Direction | Please convert the items below into a JSON list of strings with one string per line, skipping blank lines and leaving out the pictures.

begin Entries provided

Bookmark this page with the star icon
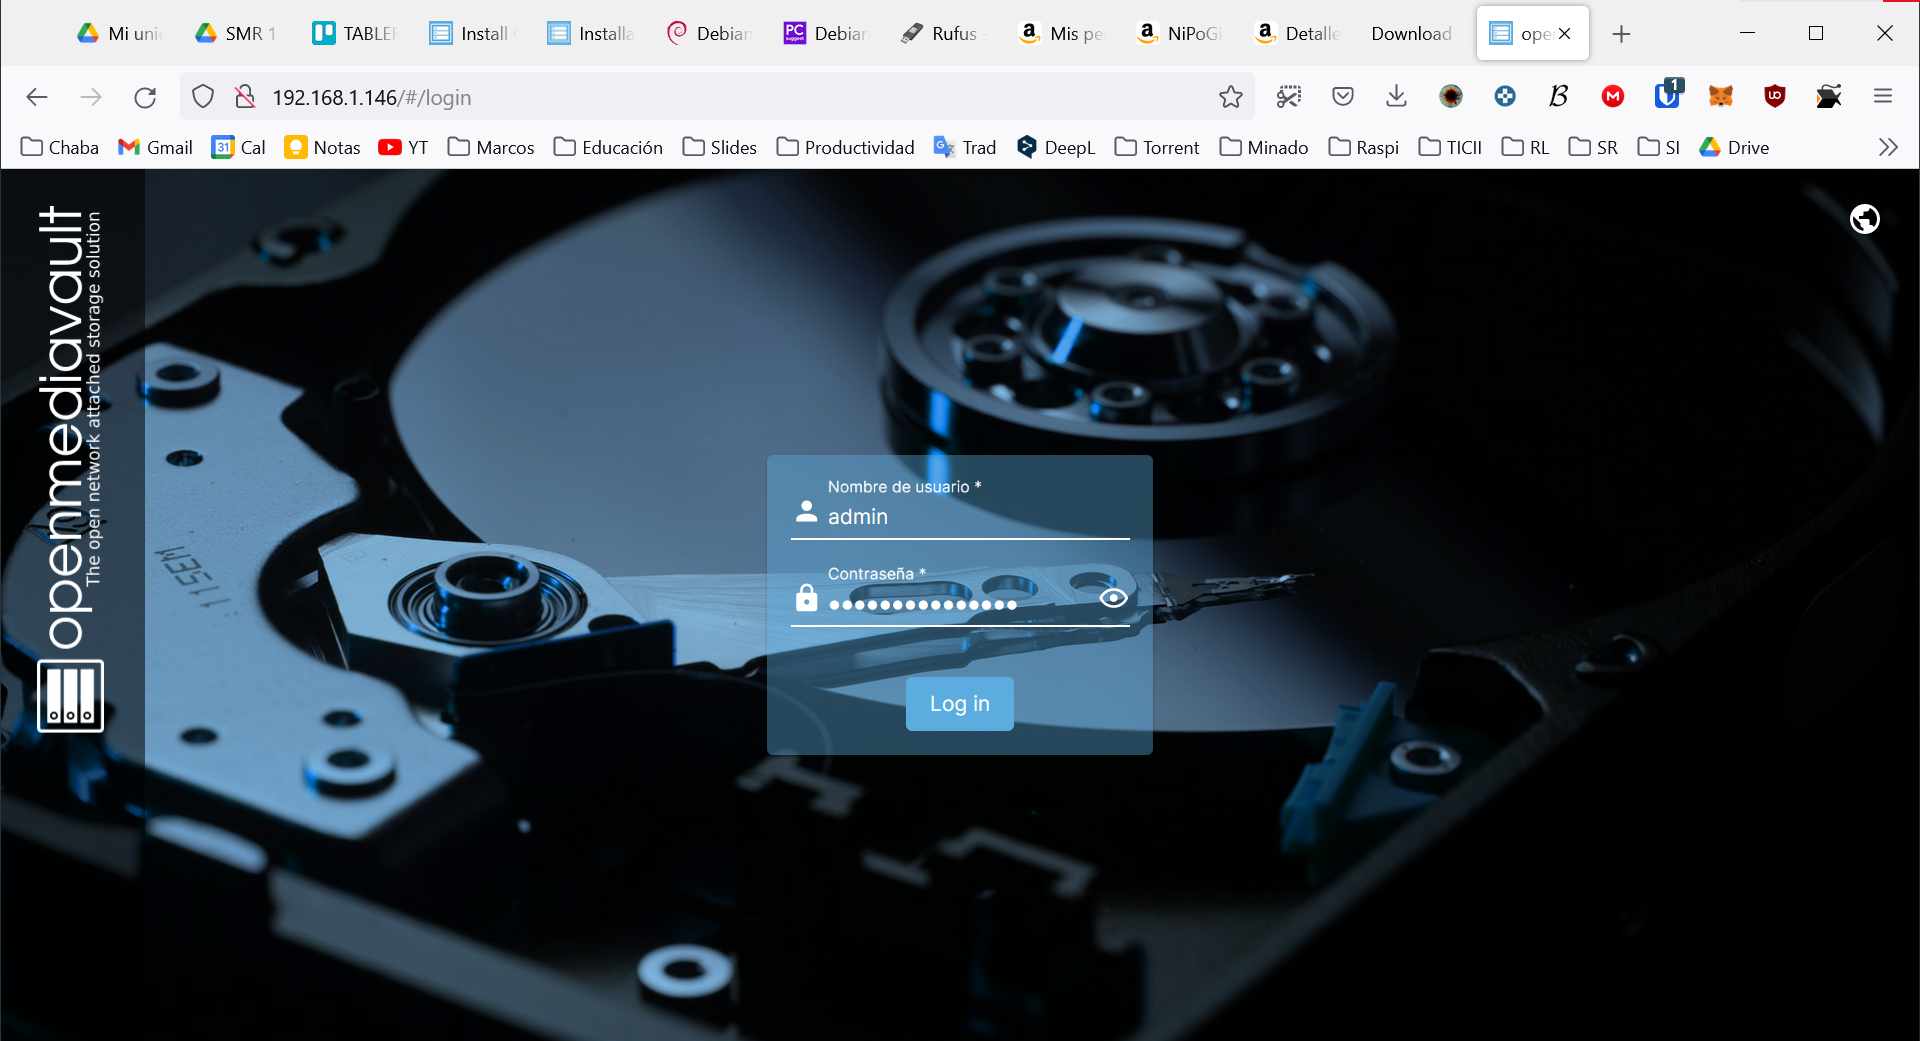Screen dimensions: 1920x1041 coord(1229,97)
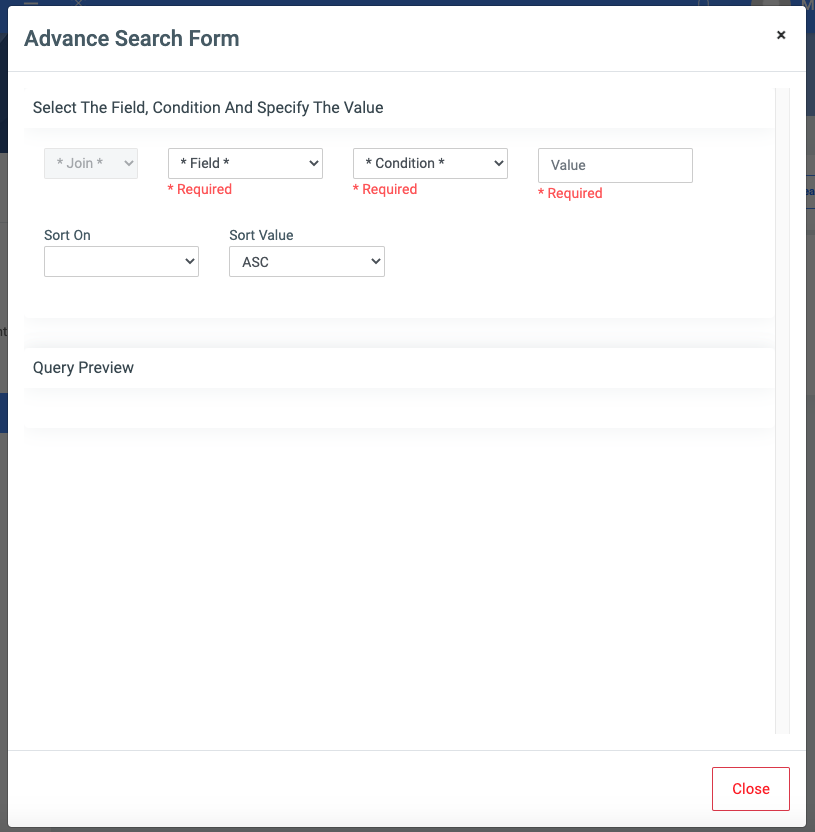Image resolution: width=815 pixels, height=832 pixels.
Task: Open the disabled Join dropdown
Action: tap(91, 163)
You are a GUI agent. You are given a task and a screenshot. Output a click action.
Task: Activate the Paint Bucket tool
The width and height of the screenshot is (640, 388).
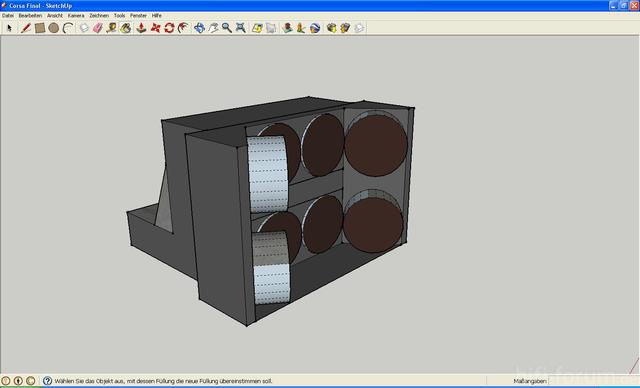(125, 28)
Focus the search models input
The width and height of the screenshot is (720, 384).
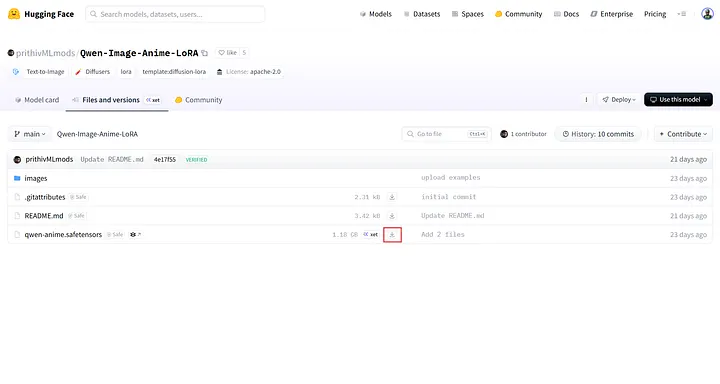click(x=175, y=14)
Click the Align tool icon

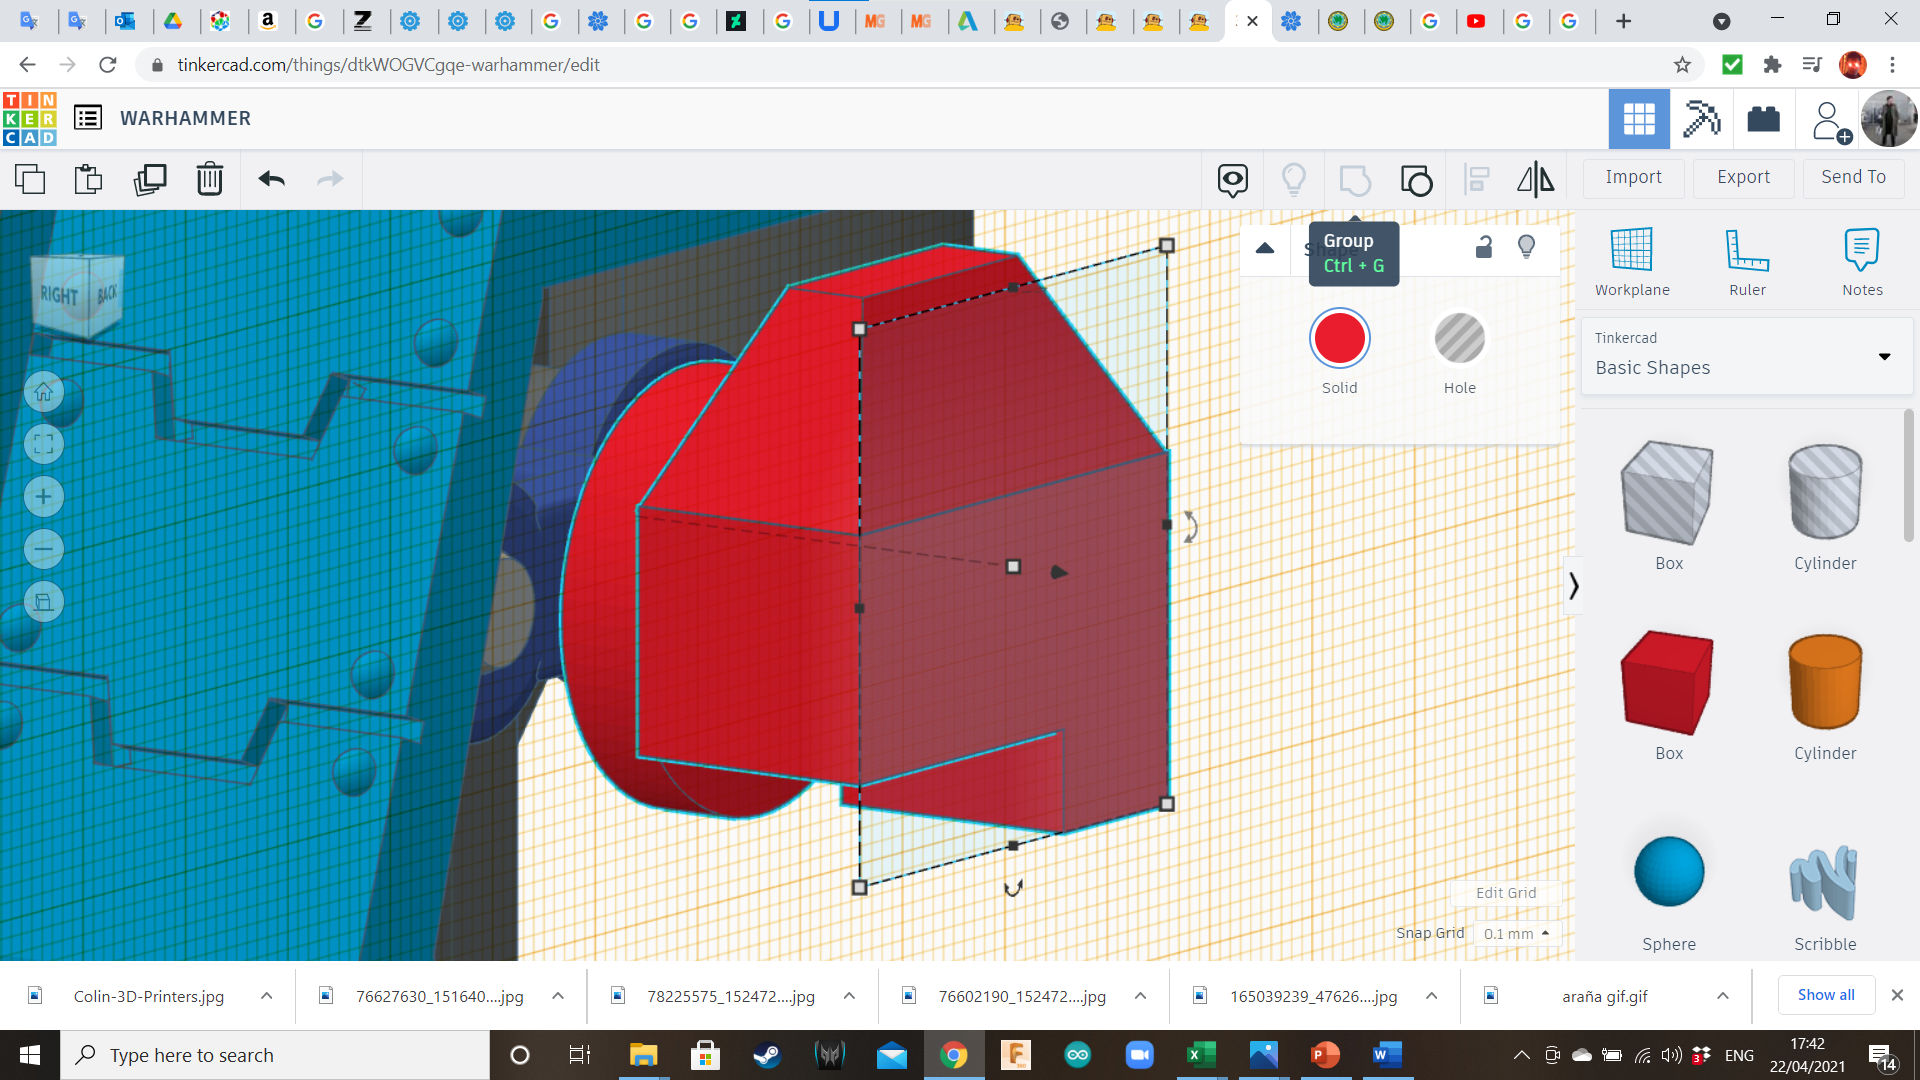coord(1476,179)
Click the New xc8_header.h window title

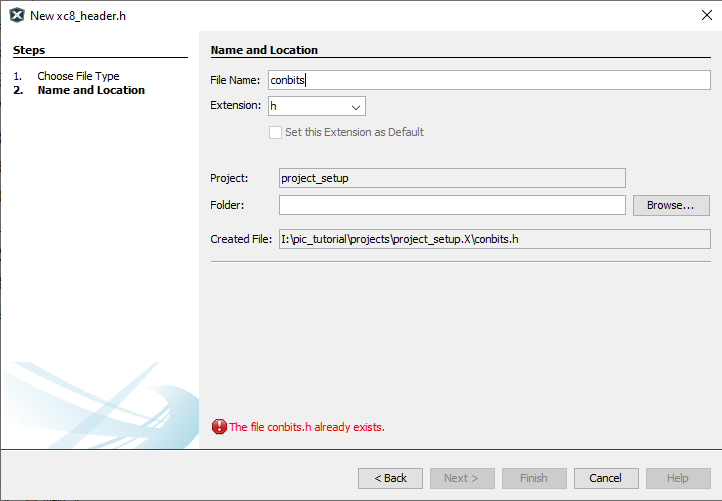78,15
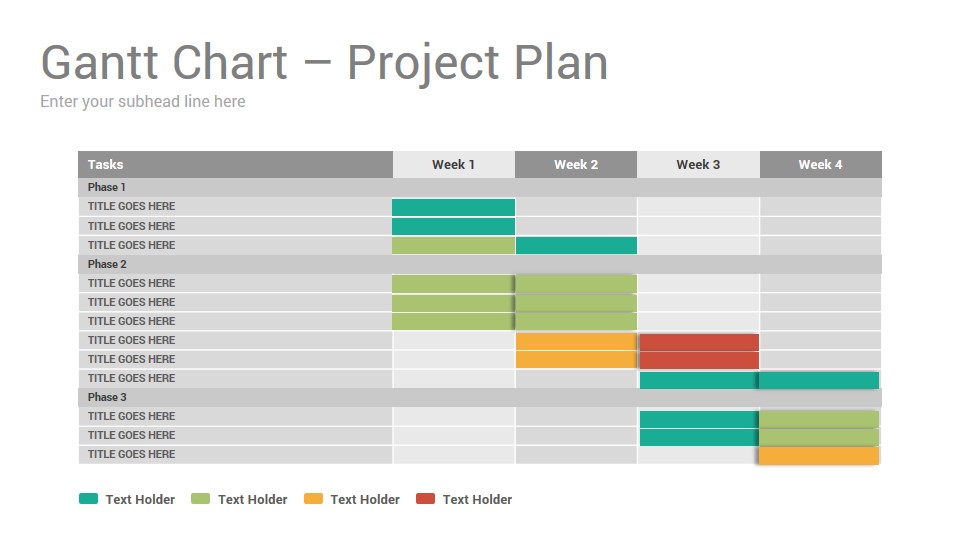Select the teal Week 2 bar in Phase 1
The width and height of the screenshot is (960, 540).
pos(576,246)
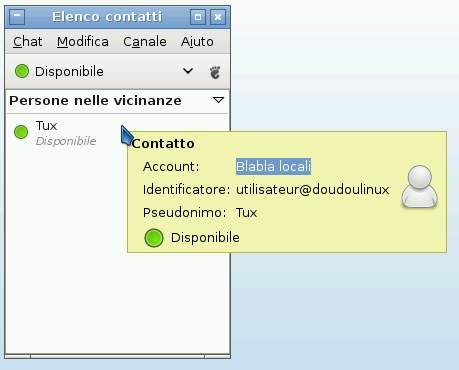Image resolution: width=459 pixels, height=370 pixels.
Task: Open the Aiuto menu
Action: tap(197, 42)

end Entries provided

Solution for this problem |
[
  "Bookmark this page with the star icon",
  "Screen dimensions: 1920x1041 coord(1229,97)",
  "Image resolution: width=815 pixels, height=832 pixels.",
  "Task: Open the disabled Join dropdown",
  "Action: tap(91, 163)",
  "You are a GUI agent. You are given a task and a screenshot. Output a click action.",
  "Task: Activate the Paint Bucket tool",
  "The width and height of the screenshot is (640, 388).",
  "(125, 28)",
  "Focus the search models input",
  "The width and height of the screenshot is (720, 384).",
  "click(x=175, y=14)",
  "Click the Align tool icon",
  "coord(1476,179)",
  "Click the New xc8_header.h window title",
  "78,15",
  "Select the teal Week 2 bar in Phase 1",
  "The width and height of the screenshot is (960, 540).",
  "pos(576,246)",
  "Image resolution: width=459 pixels, height=370 pixels.",
  "Task: Open the Aiuto menu",
  "Action: tap(197, 42)"
]